The immune system uses T cells to detect foreign molecules to evoke a defensive response. Because tumours are created from existing cells in the body, they evade recognition by T cells, dampen the immune response, and proliferate uncontrollably. The key is to restore the body’s immune capacity to fight cancer — this is the premise of immunotherapy in oncology, better known as immuno-oncology.

“So the idea there is simple: you want to turn on a T cell, you simply find proteins that are inhibiting that T cell,” said Sidhu.

Myeloid Tuning achieves this by “alter the tumour microenvironment to favour immune-activating cells over immune-suppressing cells” and enhances anti-tumour defenses. “T cells are activated not by targeting them but by eliminating the inhibitory cell population,” said Sidhu.

Pionyr’s technology could also complement existing anti-tumour therapies like T cell checkpoint inhibitors. Checkpoints are regulators that mediate communication between T cells and the immune system. They are responsible for fine-tuning the body’s immunity and downregulating it when it detects native cells, which would otherwise lead to an autoimmune response. By incorporating checkpoint inhibitors, therapies can be developed to block a tumour’s ability to evade T cell detection.
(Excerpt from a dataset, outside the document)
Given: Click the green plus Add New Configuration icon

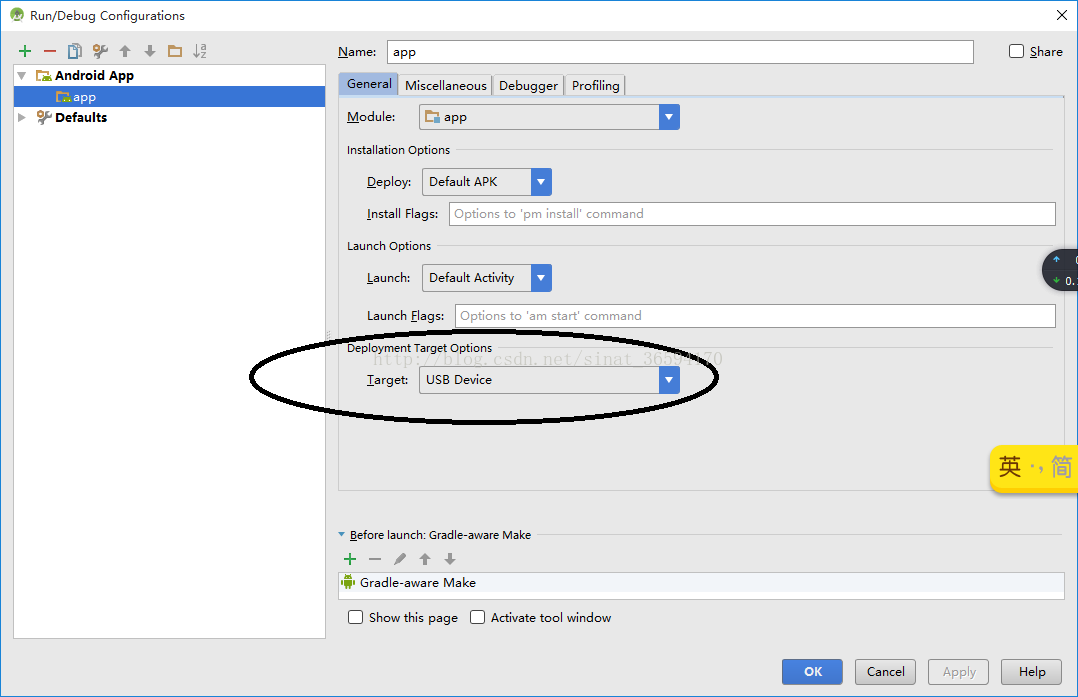Looking at the screenshot, I should [x=25, y=51].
Ipilimumab, commercially known as Yervoy, set the precedent by becoming the first United States Food and Drug Administration-approved therapeutic antibody against skin cancers and for ushering in a new wave of immuno-oncology. The drug, co-invented by Krummel, inhibits cytotoxic T-lymphocyte-associated protein-4, one of many checkpoints found on T cells. Similarly, pembrolizumab, or Keytruda, inhibits the checkpoint called programmed cell death protein 1 (PD-1).

“Anti-PD-1 binds the T cell and… activates it that way, and then we add another antibody that eliminates inhibitory myeloid cells, so you get double [the effect],” said Sidhu.

Sidhu says there is a critical question in field: does the rest of the tumour simply not have T cells that can attack them or are there additional yet unidentified breaks? These possibilities are not mutually exclusive and are already being investigated. According to Sidhu, the future of immuno-oncology is already here.

Myeloid Tuning is a very promising method, but it is not the only immuno-oncology treatment in the works. Currently, therapeutic agents being researched involve other immune cells like macrophages and natural killer cells that can be exploited for anti-tumour therapies.

“[There is] very little that is not being explored as far as immune cell activation,” said Sidhu. “It’s exciting in that, while only a subset of cancers responds to immunotherapy, the ones that do respond often respond tremendously.”